QUELLE EST LA PRINCIPALE MENACE QUI PÈSE ENCORE SUR LES FEMMES EN FRANCE ?
L. Rossignol Le relativisme culturel. L’universalité des droits des femmes n’est pas le déni de cultures di érentes. C’est simplement le droit au même droit, partout : pour les Sud-Américaines, qui sont dans une situation dramatique en matière de droit à l’IVG – au Brésil, pays qui, par certains aspects, donne une impression d’immense liberté sexuelle, l’Eglise catholique alliée aux évangélistes est déterminée à empêcher la légalisation de l’avortement –, pour les Polonaises, les Chinoises et les Saoudiennes. En France, il s’agit de garantir à toutes les femmes l’accès à ces droits. Quand je vois que, dans des quartiers, les femmes disparaissent de la rue parce que leur est faite l’injonction que l’espace public est masculin, je considère que mon rôle est de garantir l’accès à l’espace public à toutes les femmes et de rappeler qu’il n’y a pas en France de traditions culturelles ou religieuses qui pourraient se substituer aux garanties d’égalité entre les femmes et les hommes. Et ça concerne tous les traditionalismes. La querelle autour de l’« ABCD de l’égalité », par exemple, c’était la convergence des traditionalistes catholiques et des imams. Ce sont eux qui ont provoqué le recul.

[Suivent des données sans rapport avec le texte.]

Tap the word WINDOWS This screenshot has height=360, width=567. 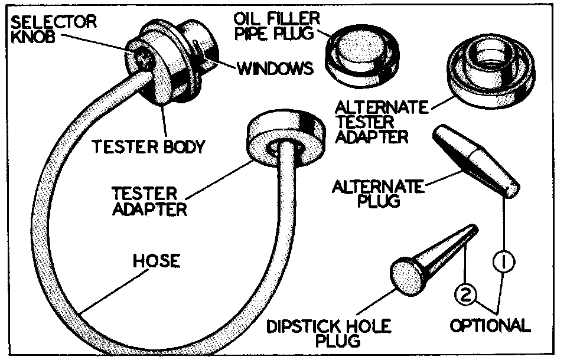point(275,68)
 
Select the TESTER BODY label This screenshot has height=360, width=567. point(148,146)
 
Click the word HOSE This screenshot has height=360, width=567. point(156,260)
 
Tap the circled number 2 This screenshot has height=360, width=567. point(466,292)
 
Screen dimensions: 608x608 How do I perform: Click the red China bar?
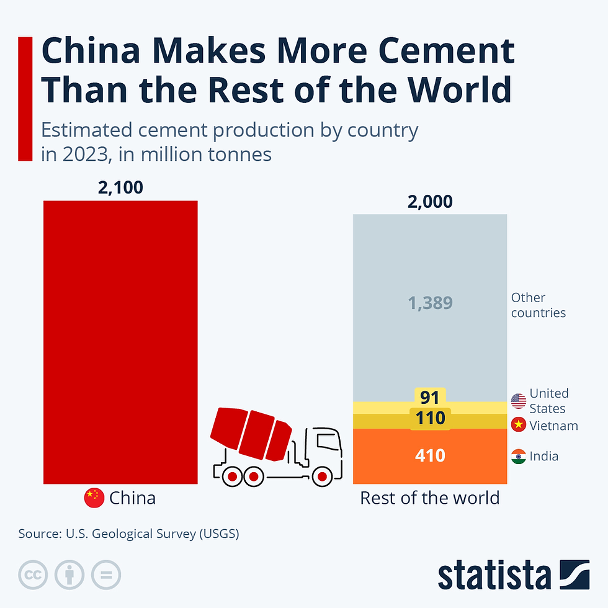tap(120, 341)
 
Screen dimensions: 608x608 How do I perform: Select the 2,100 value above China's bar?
tap(120, 187)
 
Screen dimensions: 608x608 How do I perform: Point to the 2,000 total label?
tap(430, 202)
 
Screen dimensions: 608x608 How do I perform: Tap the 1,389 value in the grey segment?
tap(430, 303)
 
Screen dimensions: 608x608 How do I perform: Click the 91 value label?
tap(430, 397)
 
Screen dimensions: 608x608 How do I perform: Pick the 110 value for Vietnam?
tap(430, 418)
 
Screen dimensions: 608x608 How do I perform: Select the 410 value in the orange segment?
tap(430, 456)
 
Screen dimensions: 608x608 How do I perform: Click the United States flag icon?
tap(518, 401)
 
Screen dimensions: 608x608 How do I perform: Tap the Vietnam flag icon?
tap(518, 426)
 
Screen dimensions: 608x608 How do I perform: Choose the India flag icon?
tap(518, 457)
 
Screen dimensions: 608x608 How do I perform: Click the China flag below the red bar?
tap(94, 498)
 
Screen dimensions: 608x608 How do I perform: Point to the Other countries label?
tap(538, 305)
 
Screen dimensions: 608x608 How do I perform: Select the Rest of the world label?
tap(430, 498)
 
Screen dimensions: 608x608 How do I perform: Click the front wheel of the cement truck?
tap(322, 476)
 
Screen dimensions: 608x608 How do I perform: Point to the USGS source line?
tap(128, 533)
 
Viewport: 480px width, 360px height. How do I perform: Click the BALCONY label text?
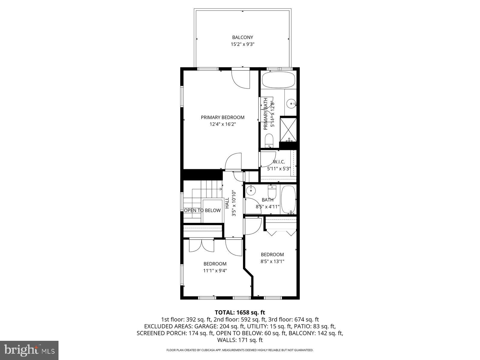click(x=242, y=38)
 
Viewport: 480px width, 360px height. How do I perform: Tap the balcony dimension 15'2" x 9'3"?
click(x=242, y=44)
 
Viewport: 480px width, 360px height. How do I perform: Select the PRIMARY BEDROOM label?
click(x=223, y=117)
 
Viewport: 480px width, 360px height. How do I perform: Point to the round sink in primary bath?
click(x=291, y=104)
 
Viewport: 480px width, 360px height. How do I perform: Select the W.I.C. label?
click(x=279, y=162)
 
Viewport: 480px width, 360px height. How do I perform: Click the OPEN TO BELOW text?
click(x=202, y=210)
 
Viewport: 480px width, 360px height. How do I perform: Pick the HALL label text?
click(x=227, y=203)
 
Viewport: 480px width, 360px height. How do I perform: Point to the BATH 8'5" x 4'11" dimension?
click(x=268, y=207)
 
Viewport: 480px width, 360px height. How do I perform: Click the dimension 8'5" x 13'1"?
click(x=272, y=261)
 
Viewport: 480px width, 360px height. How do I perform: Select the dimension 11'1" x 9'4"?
click(x=215, y=271)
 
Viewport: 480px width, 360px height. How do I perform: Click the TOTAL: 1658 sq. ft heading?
click(x=240, y=313)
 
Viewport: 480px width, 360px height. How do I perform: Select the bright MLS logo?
click(x=29, y=350)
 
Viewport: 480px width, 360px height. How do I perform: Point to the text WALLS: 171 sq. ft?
click(x=240, y=340)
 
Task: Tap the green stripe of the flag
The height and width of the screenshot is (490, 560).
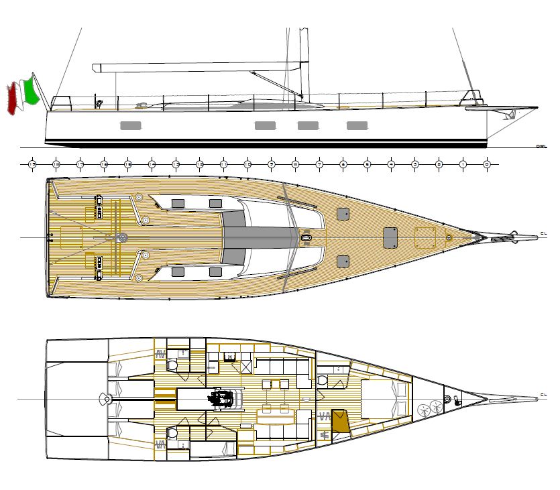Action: point(30,92)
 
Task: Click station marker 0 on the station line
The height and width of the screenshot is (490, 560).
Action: point(487,164)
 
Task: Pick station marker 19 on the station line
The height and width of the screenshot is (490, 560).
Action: point(32,164)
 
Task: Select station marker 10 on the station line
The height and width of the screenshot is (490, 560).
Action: point(247,164)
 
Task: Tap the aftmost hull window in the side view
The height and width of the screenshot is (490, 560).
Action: point(131,125)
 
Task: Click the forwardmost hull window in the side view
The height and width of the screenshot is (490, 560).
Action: point(357,125)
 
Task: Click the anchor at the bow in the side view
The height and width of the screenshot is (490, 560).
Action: point(510,115)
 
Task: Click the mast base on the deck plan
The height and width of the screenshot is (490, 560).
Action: point(307,237)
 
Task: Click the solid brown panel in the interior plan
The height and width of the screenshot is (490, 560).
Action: point(341,420)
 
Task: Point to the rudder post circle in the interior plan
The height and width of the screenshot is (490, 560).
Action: point(105,399)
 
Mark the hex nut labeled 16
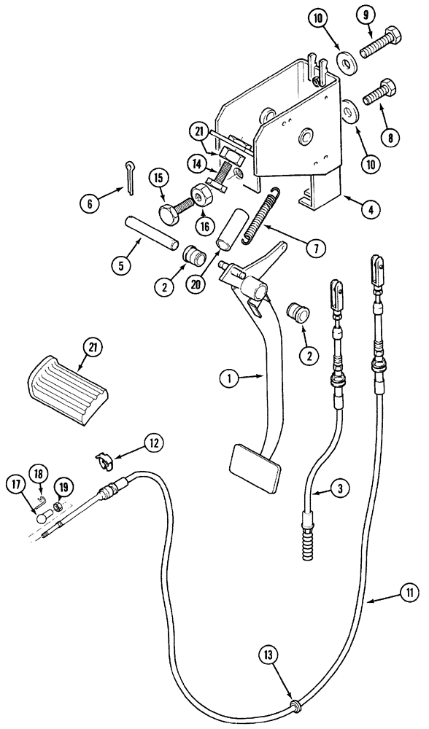[201, 197]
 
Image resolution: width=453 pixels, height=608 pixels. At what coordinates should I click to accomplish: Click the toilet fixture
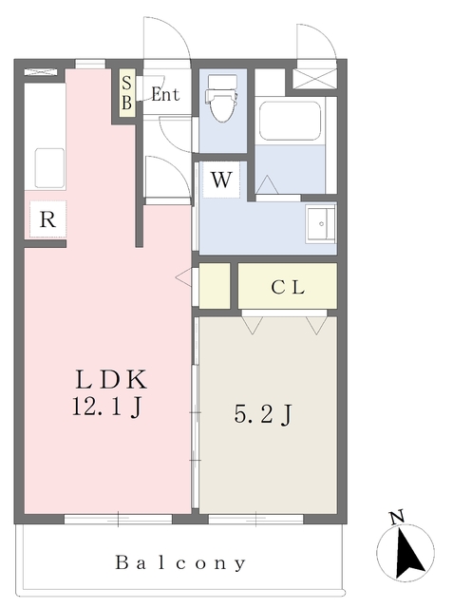click(x=223, y=99)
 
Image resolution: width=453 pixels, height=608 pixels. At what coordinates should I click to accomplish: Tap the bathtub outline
click(x=290, y=121)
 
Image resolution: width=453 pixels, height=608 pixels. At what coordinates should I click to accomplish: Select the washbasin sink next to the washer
click(x=320, y=224)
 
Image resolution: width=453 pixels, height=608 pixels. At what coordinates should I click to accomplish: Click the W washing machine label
click(x=221, y=180)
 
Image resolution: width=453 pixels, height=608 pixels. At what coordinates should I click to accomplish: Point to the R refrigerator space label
click(x=47, y=219)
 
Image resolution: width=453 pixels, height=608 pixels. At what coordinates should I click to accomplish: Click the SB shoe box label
click(x=126, y=93)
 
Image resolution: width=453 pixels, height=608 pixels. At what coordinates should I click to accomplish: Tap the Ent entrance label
click(x=165, y=94)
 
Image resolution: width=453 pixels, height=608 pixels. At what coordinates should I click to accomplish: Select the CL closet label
click(x=288, y=287)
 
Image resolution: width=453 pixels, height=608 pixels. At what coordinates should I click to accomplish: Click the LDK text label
click(x=112, y=380)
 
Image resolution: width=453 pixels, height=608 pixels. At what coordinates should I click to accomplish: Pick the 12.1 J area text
click(x=106, y=408)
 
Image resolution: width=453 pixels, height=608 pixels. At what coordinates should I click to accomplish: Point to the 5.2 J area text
click(x=263, y=414)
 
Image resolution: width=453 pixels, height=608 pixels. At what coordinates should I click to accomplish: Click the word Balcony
click(x=180, y=563)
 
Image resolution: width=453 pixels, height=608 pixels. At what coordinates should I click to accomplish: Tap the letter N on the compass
click(x=397, y=518)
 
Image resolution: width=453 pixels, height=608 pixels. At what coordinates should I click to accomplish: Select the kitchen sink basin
click(x=50, y=168)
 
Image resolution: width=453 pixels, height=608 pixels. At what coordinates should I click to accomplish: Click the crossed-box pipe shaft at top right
click(x=314, y=79)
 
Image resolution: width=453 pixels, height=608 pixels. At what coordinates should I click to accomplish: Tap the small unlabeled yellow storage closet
click(x=215, y=286)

C. Autain Les politiques d’austérité et de réduction des dépenses publiques qui empêchent de conforter les mécanismes favorisant l’égalité réelle. Ce sont les temps partiels imposés, le chômage de masse, les centres IVG qui ferment faute de moyens, le soutien aux associations qui fond comme neige au soleil… Il y a un besoin de politiques publiques qui renforcent les missions de service public et se donnent les moyens humains et matériels d’installer l’égalité réelle en faisant de la prévention, de la formation et de l’accompagnement. C’est la priorité. Autre menace, le relâchement, l’idée qu’on aurait gagné, comme si l’émancipation des femmes ne concernait plus que les milieux prétendus barbares et n’était menacée que par l’obscurantisme religieux. La question du féminisme ne doit pas être cantonnée à certains quartiers, à certaines populations. La lutte contre l’intégrisme religieux est évidemment un enjeu pour les femmes, mais il faut créer des passerelles plutôt qu’isoler, cliver. Par exemple, si je me suis opposée au terme de « tournante », c’est parce que ce terme faisait croire que le viol collectif n’existait plus que dans les banlieues. Ce qui est faux et ne permet pas de relier les combats émancipateurs.